======== INPUT RECORDS

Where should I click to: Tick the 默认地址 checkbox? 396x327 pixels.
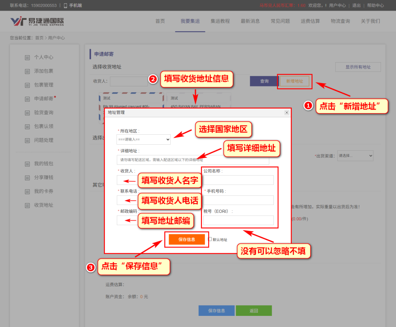pyautogui.click(x=210, y=239)

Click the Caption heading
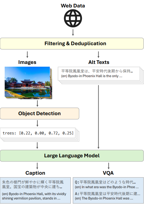(35, 173)
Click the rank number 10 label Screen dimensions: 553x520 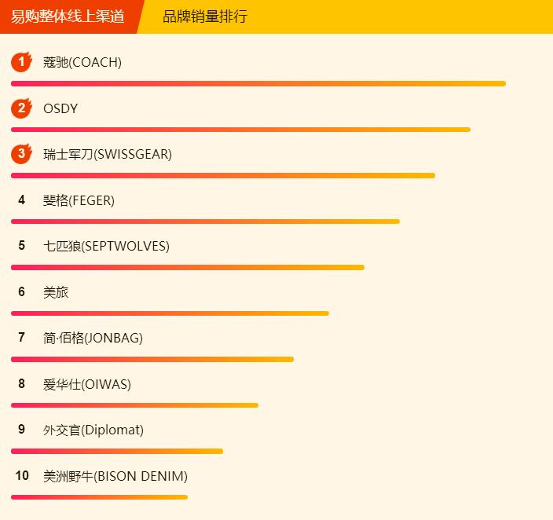tap(22, 476)
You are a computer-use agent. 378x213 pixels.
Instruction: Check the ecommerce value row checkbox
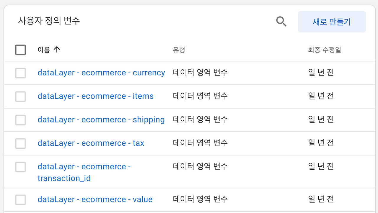[20, 200]
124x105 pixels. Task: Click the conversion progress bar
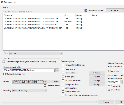coord(49,103)
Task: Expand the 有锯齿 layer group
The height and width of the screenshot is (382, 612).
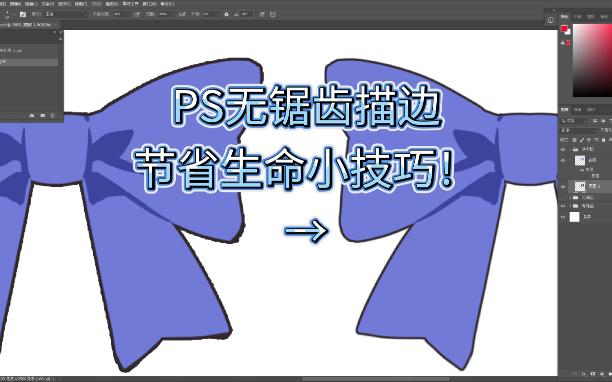Action: [570, 206]
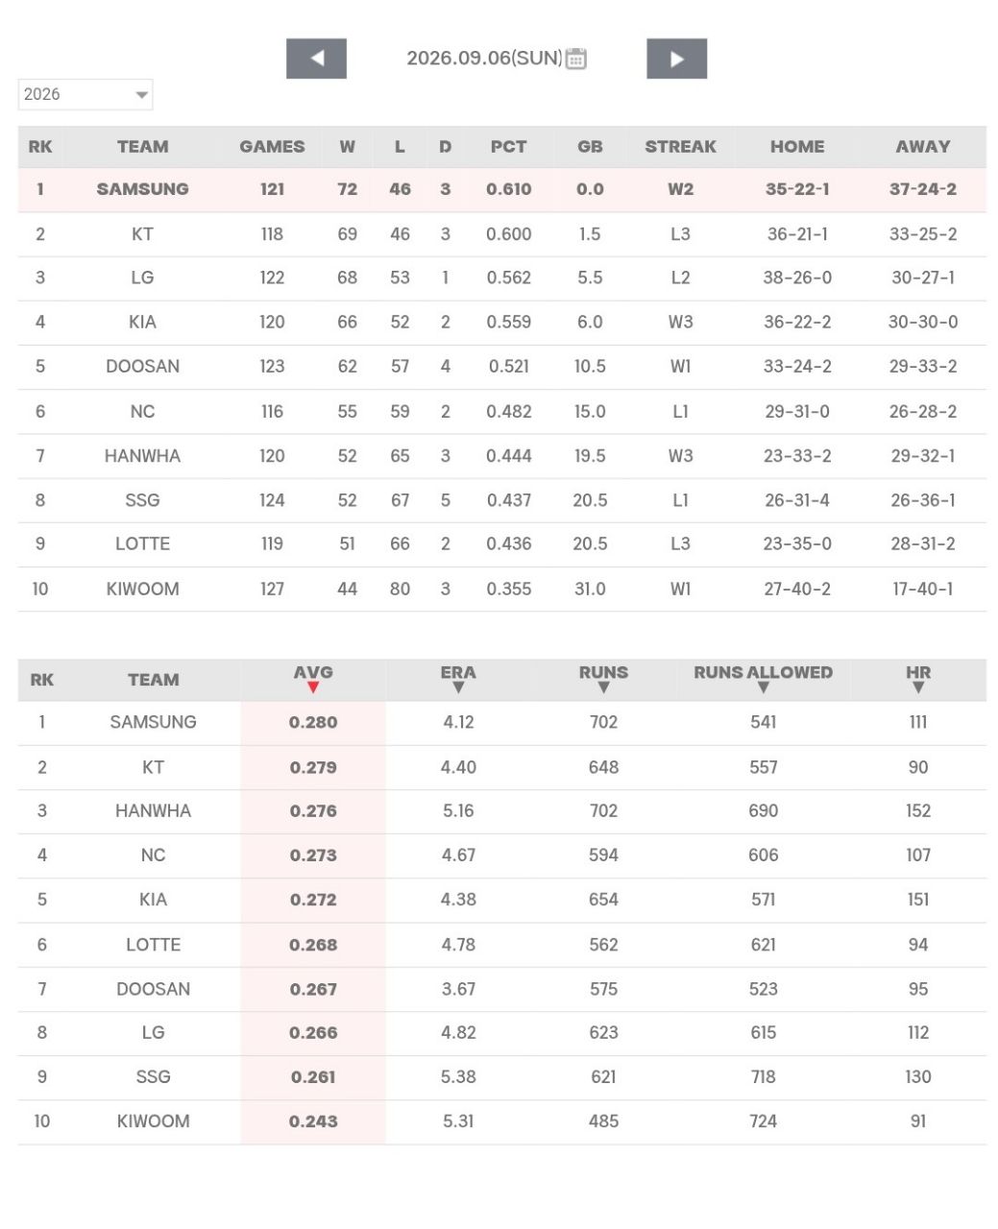Click the PCT column header
This screenshot has height=1229, width=998.
[x=508, y=147]
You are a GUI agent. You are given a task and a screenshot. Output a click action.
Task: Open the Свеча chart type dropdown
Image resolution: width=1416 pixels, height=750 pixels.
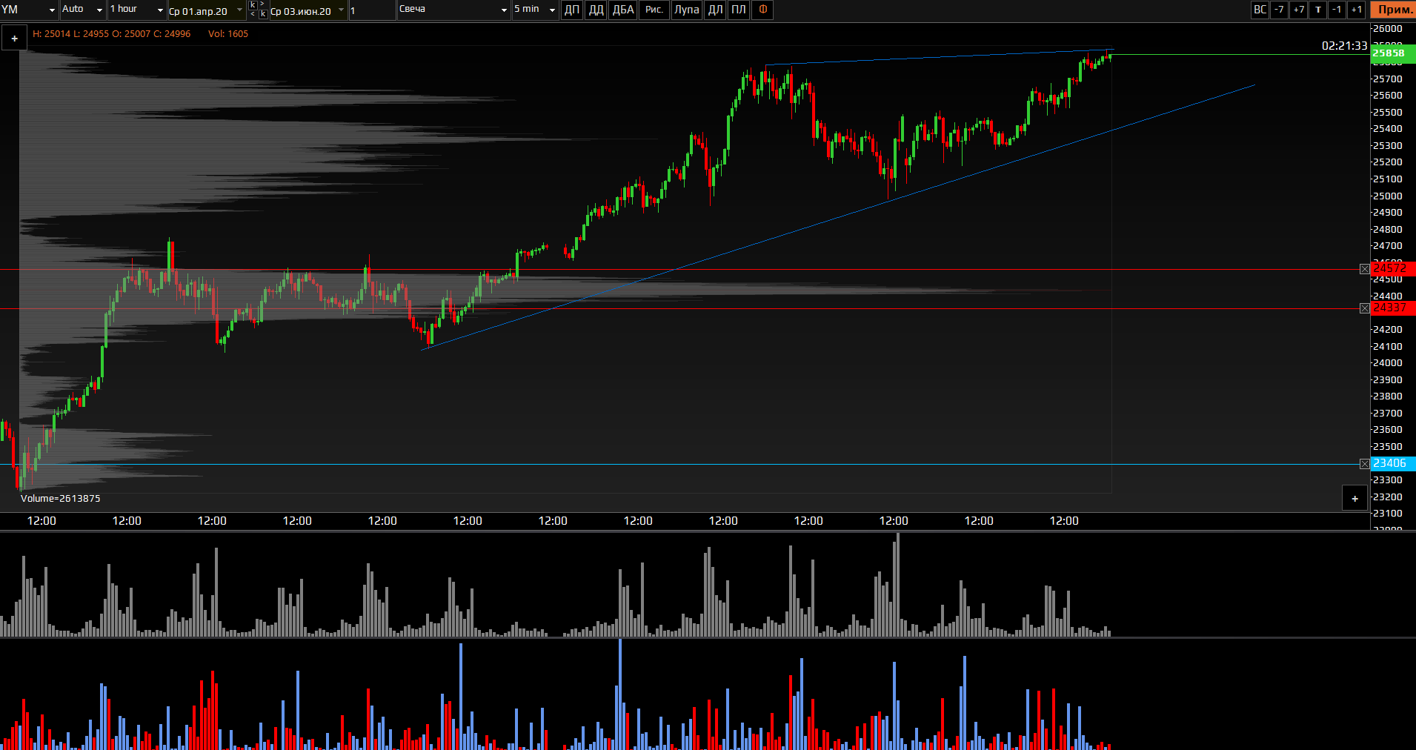pyautogui.click(x=453, y=10)
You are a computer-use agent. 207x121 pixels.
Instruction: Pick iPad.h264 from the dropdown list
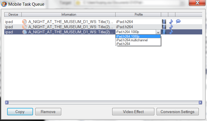[138, 44]
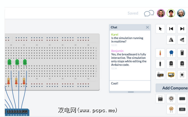Pick the P-type transistor component
The height and width of the screenshot is (117, 188).
click(x=171, y=63)
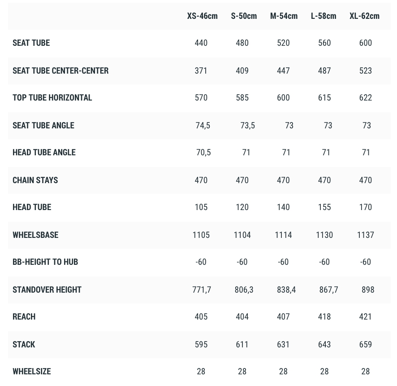The image size is (397, 386).
Task: Select standover height value 838,4
Action: [286, 290]
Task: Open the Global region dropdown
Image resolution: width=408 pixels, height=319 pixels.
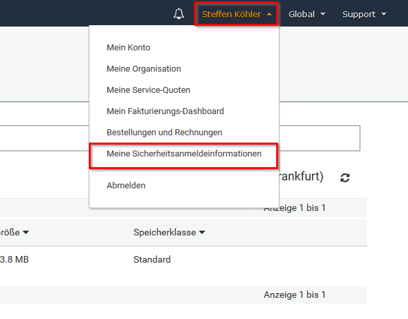Action: point(307,14)
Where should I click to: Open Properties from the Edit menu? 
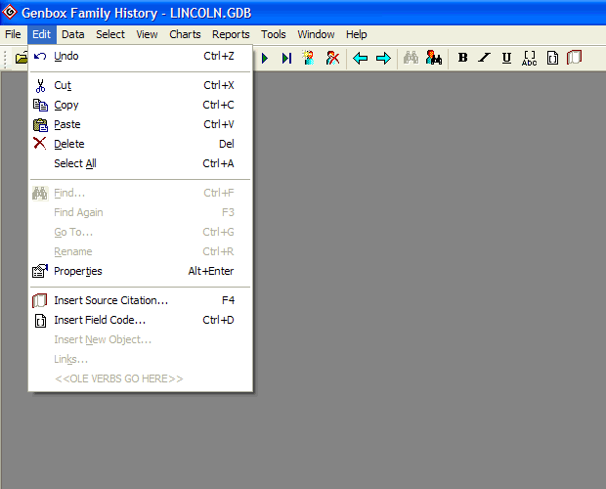[78, 271]
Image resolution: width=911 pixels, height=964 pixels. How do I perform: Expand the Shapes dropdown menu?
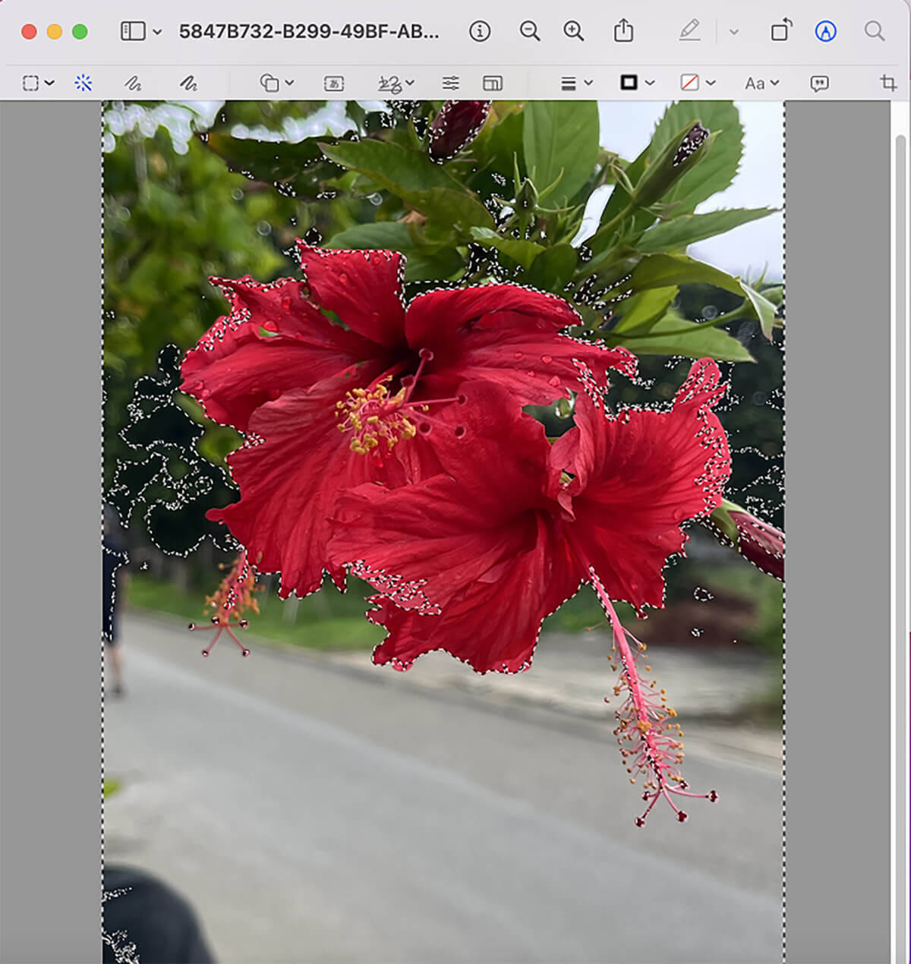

================

▶ _TASK PROMPT_: Replace "Properties" with "Settings" in the lines running from the one containing "Where should I click to: Open" through the end of the items, leaving everything else unchanged. Leave the pictures out of your answer.

▶ _TASK OUTPUT_:
Where should I click to: Open Settings from the Edit menu? 
[78, 271]
Image resolution: width=911 pixels, height=964 pixels. How do I perform: Expand the Shapes dropdown menu?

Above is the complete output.